▶ _SET EXERCISE_: Please write out all the lines below again, requests included, raising every coordinate in the answers by 106. Leave the pictures out of your answer.
-------- ITEMS
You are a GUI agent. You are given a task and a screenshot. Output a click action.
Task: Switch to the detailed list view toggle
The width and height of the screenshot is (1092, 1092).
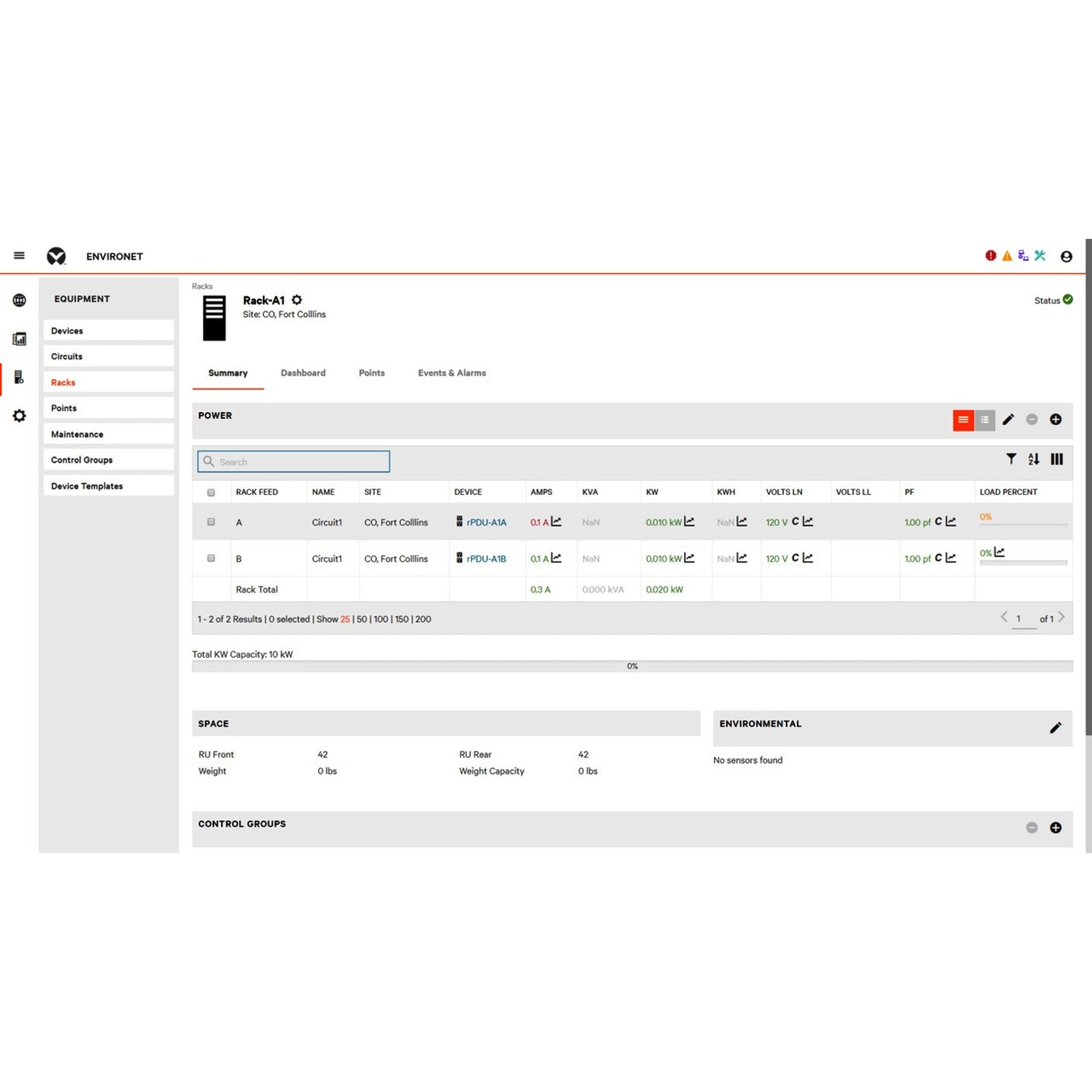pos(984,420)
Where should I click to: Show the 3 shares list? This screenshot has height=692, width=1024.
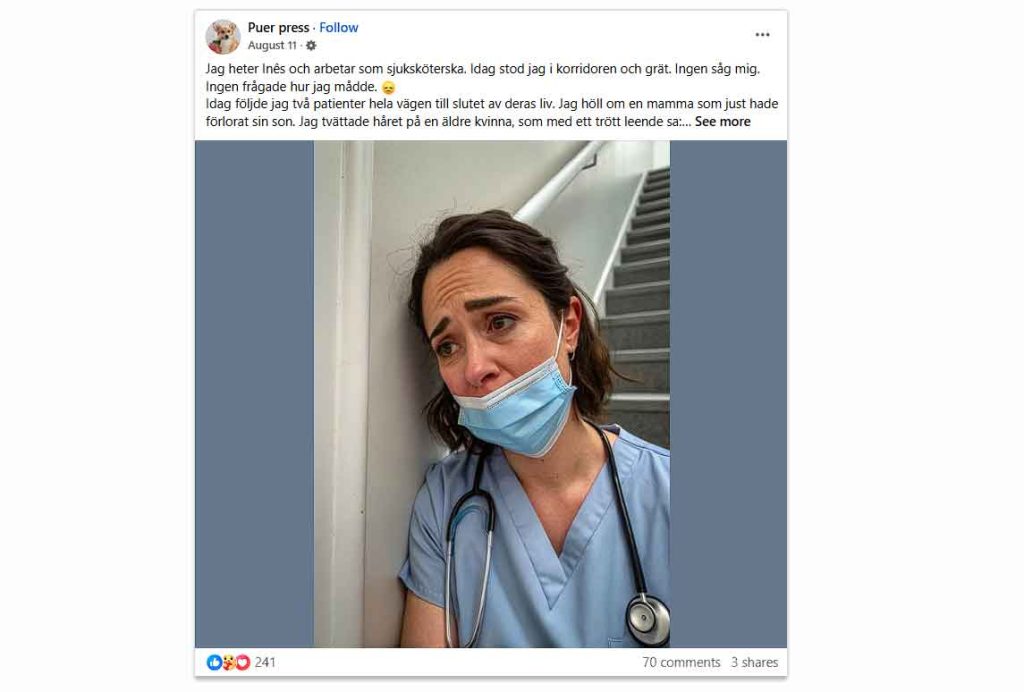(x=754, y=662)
----------------
▶ _TASK RESULT_:
You are a GUI agent. You are given a task and a screenshot. Output a click action.
Task: Switch to the detailed list view toggle
The width and height of the screenshot is (1092, 1092).
pos(1090,526)
Where should I click to: Show the 3 shares list? This screenshot has height=692, width=1024.
(x=860, y=768)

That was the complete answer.